The participants, who comprised experts from major telecom operators, Internet Service Providers, small scale operators in the software development sector and the media, indicated that, West African countries were being forced to open up their markets without being able to evaluate the cost and gains of the liberalization of ICT services.

This came out at a focused group discussion held by the Science and Technology Policy Research Institute (STEPRI) of Ghana last Wednesday as part of the LICOM project, a sub-regional study, which aims at contributing to a better understanding of international challenges of the liberalization of trade in ICTs under the WTO's General Agreements on Trade in Services (GATS).

The project, which comprised four countries, Ghana, Nigeria Senegal and Benin, also intends to encourage the formulation of public policies conducive to the development of ICT and private sector in the sub-region.

The participants also advocated a harmonization of national policies on ICTs and telecommunications in the region within the ECOWAS legal framework in the sector.

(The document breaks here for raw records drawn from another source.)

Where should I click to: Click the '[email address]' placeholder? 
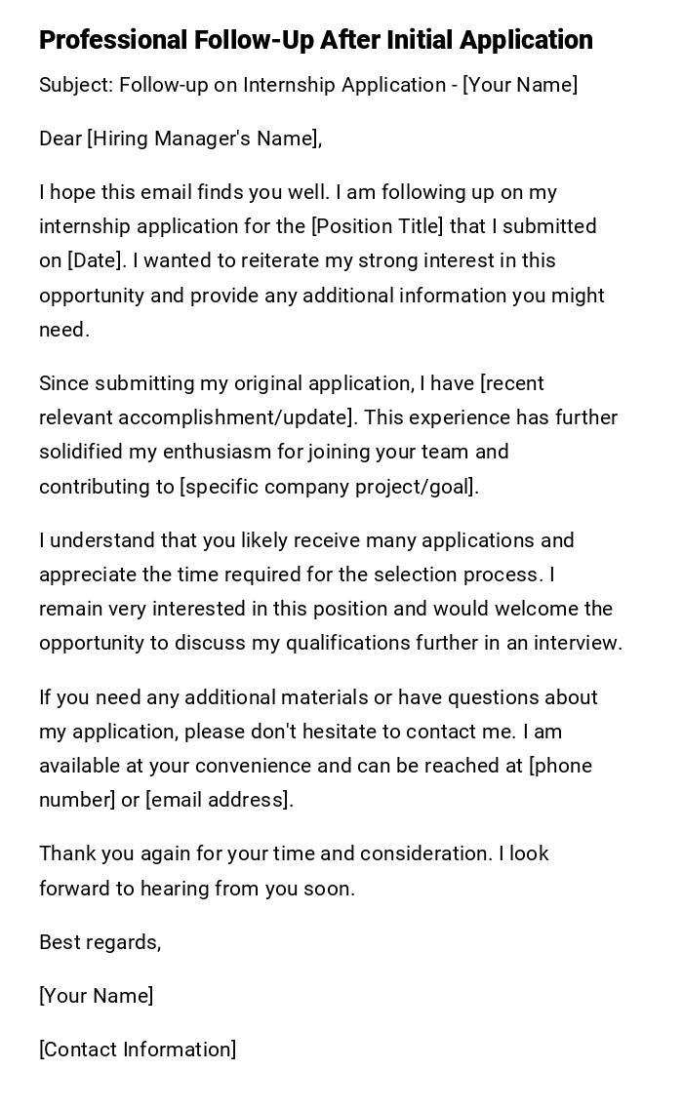click(219, 800)
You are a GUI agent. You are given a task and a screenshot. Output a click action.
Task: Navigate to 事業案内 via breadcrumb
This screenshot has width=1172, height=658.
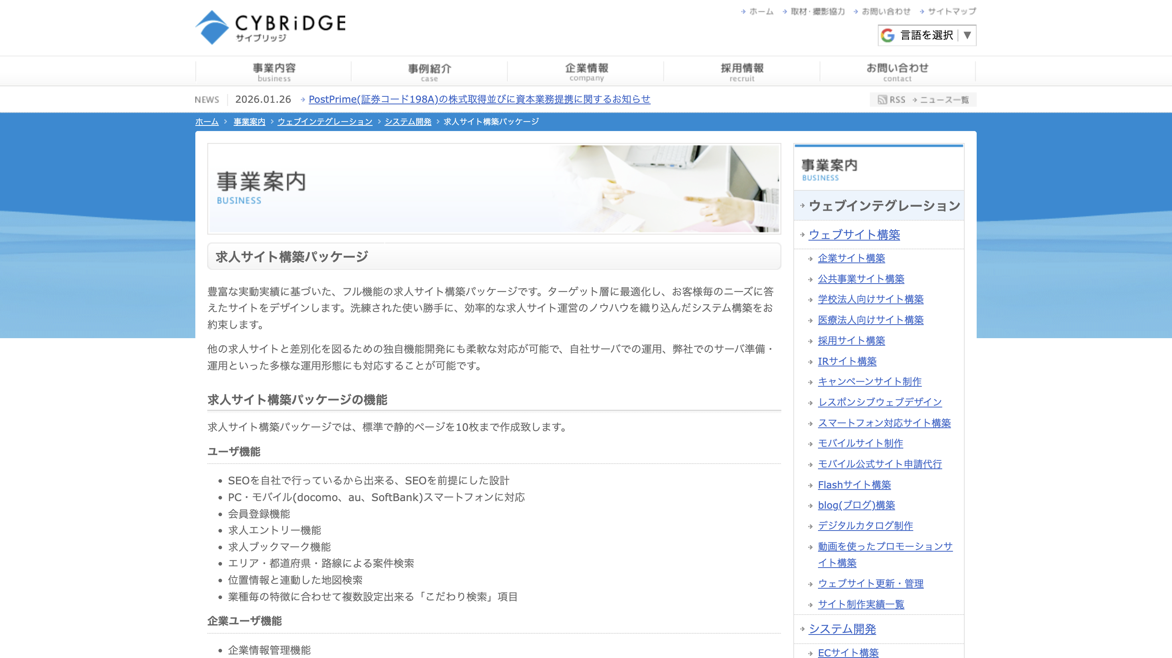248,122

Even those who supported the liberalization of the sector in the light of the global GATS, which Ghana was a signatory, cautioned that the national efforts must be pursued with the recognition that the private sector's role was critical to the overall growth of the industry.

The group that appeared to be the most worried as it came up at the discussion was the software developers, who strongly intimated that current legislations on ICTs in the Ghana give them limited space to develop their creativities because of low recognition.

They said government definition of the ICT sector rested only on the so called “giant” operators such as mobile telecom operators and until recently the Internet Service Providers.

“But the small software developers who mostly comprised young graduates with fresh minds and constituted the majority of about 70 percent, are not so much counted,” they indicated.

Giving an overview of the LICOM project, Dr Godfred Frempong, Director of STEPRI said ICT domination in West Africa is still overwhelming and therefore there was the need to streamline public polices for member countries to take advantage of the numerous services and products the sector offers.

He said the ICT sector ought to be facilitated in its assimilation into the socio-economic activities of countries and this required commitment from governments and all stakeholders within the region.

Dr Frempong, who has carried many research activities in the field of ICT in Ghana, identified difficulties to access to finance, lack of human resources and inadequate policies as some of challenges the liberalization of ICTs poses to West Africa.

Under human resource for instance, he said, currently in Ghana, due to the inadequate expertise, many companies were using all kinds of means to poach skills workers from sister operators.

“This means that the few experts we have, kept moving from one company to another. We need to assist public policy making institutions to get deeper understanding of the trade liberalization on ICT goods as well as build more capacities,” he added.

The International Development and Research Centre (IDRC) are funding the LICOM project with PANOS Institute of West Africa coordinating with the support of Ghana's Council for Scientific and Industrial Research through STEPRI.